On appeal it was argued that once the contract was terminated the dispute resolution procedure found in cl 47 fell away. In the course of his judgment Steytler J summarised the appellant's argument on this point in the following way (at par 36):
"… counsel for the appellant contended before us, as had been contended before the learned Master, that on the proper construction of cl 47 the only disputes which fall within its compass are disputes which take place during the continued existence of the contract. He submitted that in circumstances in which both parties are in agreement that the contract is at an end, albeit one claims lawfully to have terminated it and the other claims to have accepted an unlawful repudiation, there is no scope for the operation of cl 47."
His Honour went on to examine counsel's reasoning and various clauses of the general conditions which, it was submitted, supported this conclusion.

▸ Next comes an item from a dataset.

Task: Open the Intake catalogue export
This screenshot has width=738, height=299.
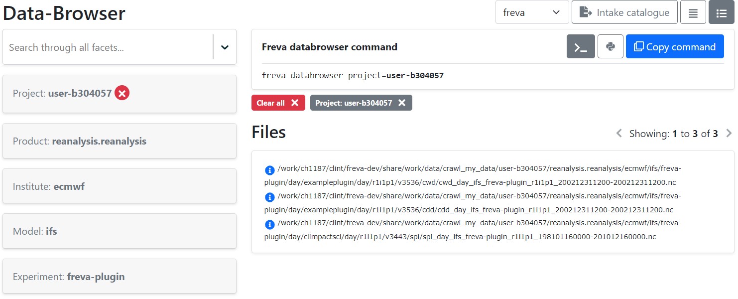Action: (624, 12)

His Honour rejected counsel's submission. He said (at par 40):
"The opening paragraph of cl 47.1 makes it plain that any dispute between the contractor and the principal which 'arises out of or in connection with the Contract' may be made the subject of arbitration. Those are words of the widest import and, on their plain meaning, encompass a dispute as to the circumstances of termination of the contract, regardless of whether or not the parties regard the contract as any longer being on foot."
It is clearly the case that in reaching this conclusion his Honour was dealing with the specific circumstances which applied in the case in question. But in my view the way that the argument was framed by counsel and the fact that it was comprehensively rejected by the court make it plain that the dispute resolution provisions of cl 47 survive the termination of the contract. It may be that cl 47 survives for all purposes. At present it is unnecessary to decide that question. But in a situation such as this where the dispute clearly "arises out of or in connection with the contract" then the reasoning of the Full Court applies and the dispute resolution procedure is applicable.
Having reached that conclusion it is apparent that the defendant's application should succeed. The question then is whether the action ought be stayed or struck out. In my view it ought be struck out. Clause 47 provides, in effect, a condition precedent to the institution of proceedings. The plaintiff was contractually bound to comply with the requirement to negotiate and not to issue proceedings until it had done so. On that basis I think it appropriate that the writ be struck out and there be judgment for the defendant.
I will hear the parties as to the precise form of the orders.